**Source extract**

|About this Abstract
||2017 TMS Annual Meeting & Exhibition
||High Entropy Alloys V
||New Deformation Twinning Mechanism in Equimolar Multi-component Alloys with Low Stacking Fault Energy
||Qingjie Li, Evan Ma
|On-Site Speaker (Planned)
Single-phase FCC equimolar multi-component alloys (EMAs) such as CrMnFeCoNi and NiCrCo often exhibit an unusual combination of high tensile strength and ductility. Such an extraordinary strength-ductility synergy is believed to be closely related to the hierarchical deformation twinning (DT) microstructures developed in these alloys, however it is unclear how the profuse deformation twins form. Using molecular dynamics simulations with realistic EAM potentials, we demonstrate a new DT mechanism that takes advantage of the intersection between faults. These intersections are of glide-like symmetry in lieu of the screw symmetry in the conventional pole mechanism. The translational component of this glide-like symmetry plays the role of promoter to mediate DT, constituting the source of twinning dislocations. This new mechanism is especially prolific at high driving stresses, explaining the enhanced occurrence of hierarchical twin structures in EMAs at cryogenic deformation temperatures.
||Planned: Supplemental Proceedings volume

**Excerpted data**

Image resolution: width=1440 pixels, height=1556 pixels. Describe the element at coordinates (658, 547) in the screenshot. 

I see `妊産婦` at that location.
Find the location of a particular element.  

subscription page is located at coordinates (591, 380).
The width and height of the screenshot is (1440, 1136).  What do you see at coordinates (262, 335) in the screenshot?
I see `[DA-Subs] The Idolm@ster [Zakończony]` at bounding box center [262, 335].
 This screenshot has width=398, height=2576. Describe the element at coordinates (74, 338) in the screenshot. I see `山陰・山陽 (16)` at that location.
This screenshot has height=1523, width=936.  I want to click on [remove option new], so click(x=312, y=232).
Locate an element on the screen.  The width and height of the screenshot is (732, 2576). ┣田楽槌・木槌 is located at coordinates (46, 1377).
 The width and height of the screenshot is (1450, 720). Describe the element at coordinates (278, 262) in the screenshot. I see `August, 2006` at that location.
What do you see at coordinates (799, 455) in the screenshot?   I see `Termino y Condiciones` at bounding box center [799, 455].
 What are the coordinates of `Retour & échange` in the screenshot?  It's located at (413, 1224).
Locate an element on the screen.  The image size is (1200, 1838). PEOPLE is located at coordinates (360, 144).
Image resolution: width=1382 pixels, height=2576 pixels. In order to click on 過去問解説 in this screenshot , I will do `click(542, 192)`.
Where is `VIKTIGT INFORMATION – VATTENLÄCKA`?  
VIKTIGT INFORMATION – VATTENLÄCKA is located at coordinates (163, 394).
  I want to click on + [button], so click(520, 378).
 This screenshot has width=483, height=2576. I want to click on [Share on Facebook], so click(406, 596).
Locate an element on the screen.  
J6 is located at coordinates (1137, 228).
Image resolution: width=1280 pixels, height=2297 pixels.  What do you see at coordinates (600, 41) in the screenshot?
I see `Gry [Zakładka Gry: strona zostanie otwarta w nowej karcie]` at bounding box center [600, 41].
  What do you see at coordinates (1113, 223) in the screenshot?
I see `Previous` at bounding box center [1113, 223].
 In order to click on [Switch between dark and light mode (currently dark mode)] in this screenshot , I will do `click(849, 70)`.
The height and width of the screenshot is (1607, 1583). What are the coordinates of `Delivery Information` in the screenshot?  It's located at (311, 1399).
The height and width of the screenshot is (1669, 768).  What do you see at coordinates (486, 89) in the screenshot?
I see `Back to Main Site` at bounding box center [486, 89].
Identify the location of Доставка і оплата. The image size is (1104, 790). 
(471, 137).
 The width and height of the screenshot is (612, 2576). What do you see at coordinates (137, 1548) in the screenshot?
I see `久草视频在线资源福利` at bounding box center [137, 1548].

**Task goal**
In the abstract on deformation twinning, what symmetry do the fault intersections in the new mechanism have in place of the screw symmetry of the conventional pole mechanism?

**Reply**
Glide-like symmetry